There remain big challenges to the nation’s ability to reach its full potential over the next 57 years, none more so than the country’s continued inability to provide basic healthcare to its people. I pondered this during a recent visit to Garki Hospital in Abuja, where I have primarily accessed healthcare over the past two years. On that busy Wednesday morning, I spent about an hour in the hospital, a thoroughly stress-free period during which I was attended to by courteous staff, had a brief but satisfying consultation with a young doctor and exited the building with the medicines I was prescribed and a feeling of general satisfaction with the experience. That feeling was vindicated by an improvement in my symptoms over the next few days. Garki Hospital is not what most Nigerians imagine a government hospital to be, with its computerized records, impressive surgical capabilities and advanced fertility treatments. Yet, that is precisely what it is. Garki Hospital is a government facility managed through a partnership with a private company over the past decade, a partnership that has transformed the facility into one where relative efficiency and competence are the norm.
However, government hospitals like Garki Hospital are not the norm across Nigeria. In fact, government-owned hospitals are generally viewed as less able to provide adequate care to patients than private facilities which have become the preserve of the wealthy and middle classes due to their prohibitive costs. The poor state of Nigeria’s public healthcare system is apparent in its national health outcomes. 58,000 mothers in Nigeria die every year from pregnancy or childbirth-related causes. In addition, 41,000 children become infected with HIV in Nigeria yearly, more than any other country in the world.
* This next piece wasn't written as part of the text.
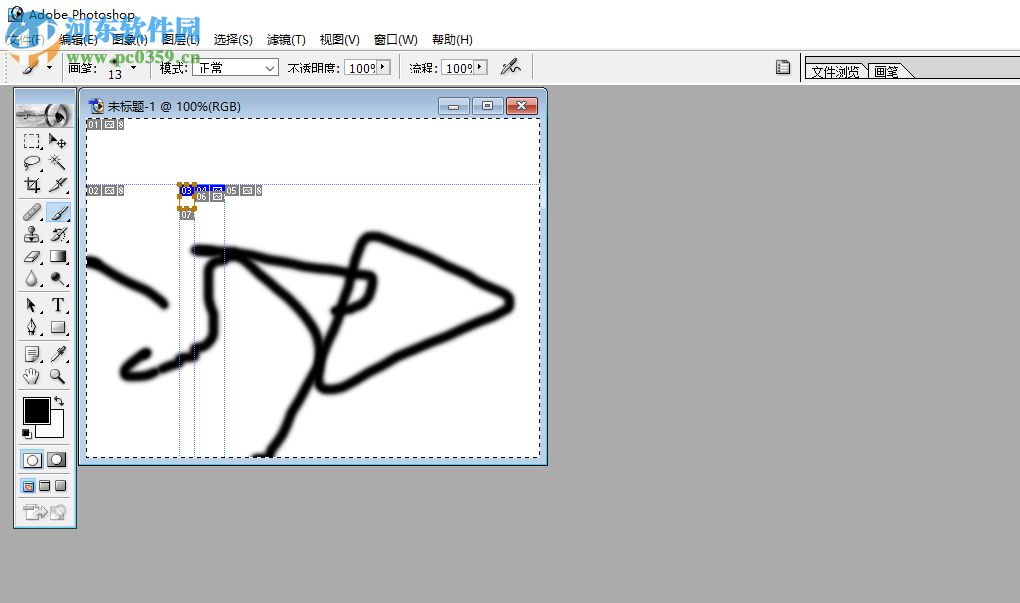1020x603 pixels.
Task: Select the Pen tool
Action: [32, 327]
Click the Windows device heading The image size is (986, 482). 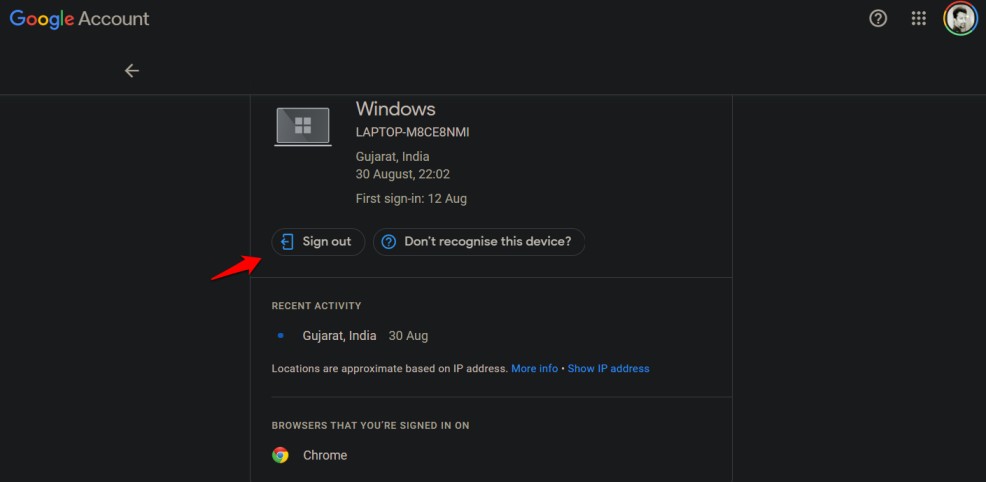[x=396, y=109]
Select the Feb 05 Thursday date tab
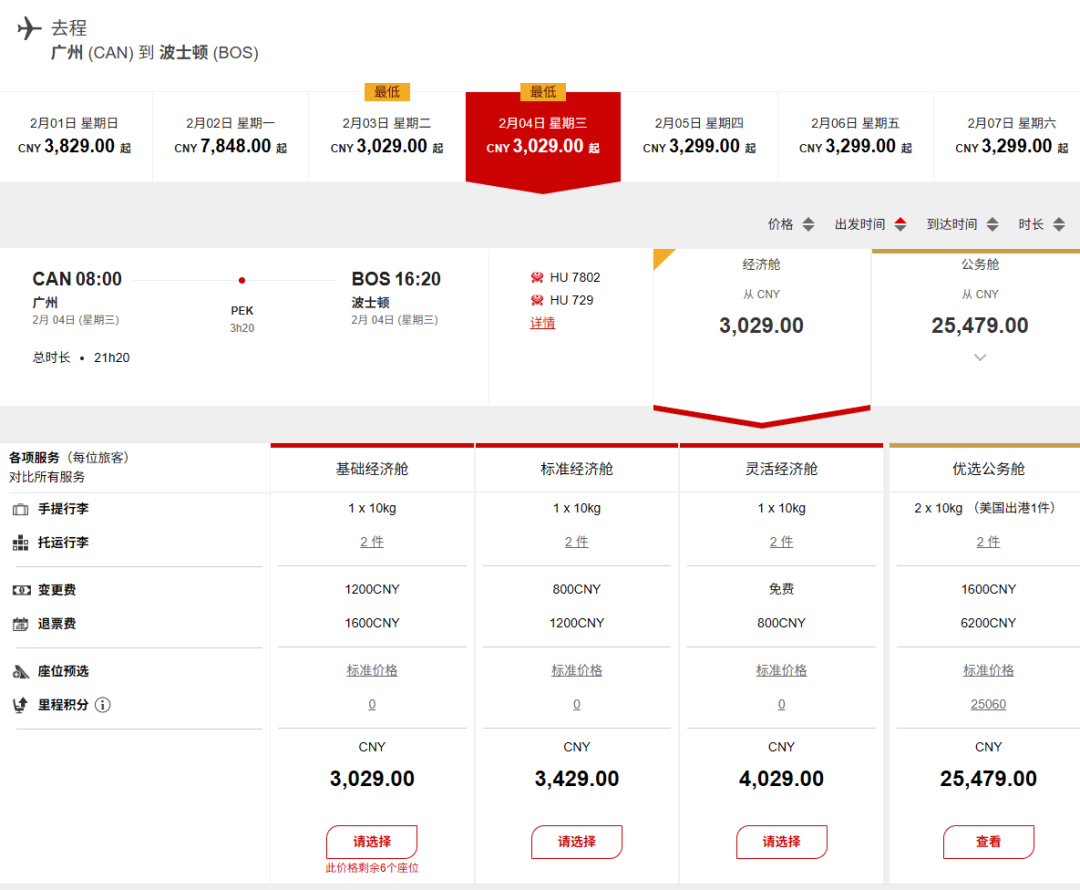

UNICEF has rated Nigeria’s basic immunization coverage as the eighth worst in the world and one third of Nigerian children under the age of 5 are stunted due to malnutrition.
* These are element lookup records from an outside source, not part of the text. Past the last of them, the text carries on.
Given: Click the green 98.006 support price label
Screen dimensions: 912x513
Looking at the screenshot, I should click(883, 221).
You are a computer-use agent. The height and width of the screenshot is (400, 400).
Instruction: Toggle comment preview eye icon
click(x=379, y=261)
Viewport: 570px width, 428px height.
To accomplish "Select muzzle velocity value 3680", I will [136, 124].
With Nigeria’s population expected to double to 400,000,000 in the next 33 years, the country must begin to replicate the public healthcare experience I had last Wednesday morning for all its citizens. The future implications of the ongoing population boom depend greatly on Nigeria’s ability to provide basic services and create an environment where Nigerians are able to thrive and maximize their obvious potential. Healthcare will be a crucial dimension in the country’s struggle to meet its population’s needs over the next generation. Despite the inadequacies of the current system, Nigeria has taken important policy steps towards meeting the healthcare needs of Nigerians. In April, 2001, the Heads of African countries met in Abuja and pledged to set a target of allocating at least 15% of national budgets towards healthcare provision. In addition, the National Healthcare Act of 2014 stipulates the allocation of 1% of the Consolidated Revenue Fund as the Basic Healthcare Provision Fund. These two commitments by government, if fully implemented and backed by open contracting and financial transparency in the sector, could form the basis a healthcare system capable of meeting the basic healthcare needs of the next generation of Nigeria.
Recognizing the importance of these commitments to the Nigeria’s future, ONE will continue to campaign for their realization through Make Naija Stronger, working with partners across civil society, government, media, entertainment and business. In the coming weeks and months, the Presidency and National Assembly will need to place healthcare at the very top of their priorities in the formulation of the 2018 budget. Healthcare is simply too imporant to continue to be underfunded, just as the pressure on the existing system continues to mount.
As the country reflects on its past and plans its future this Independence Day, it must decide that the country’s promise should no longer be hampered by an inadequate and struggling public health system, a decision that must be matched by policy and budgetary actions. Only then will the limitations and unfulfilled potential of the past 57 years be replaced by the development and prosperity Nigerians deserve in the 21st century.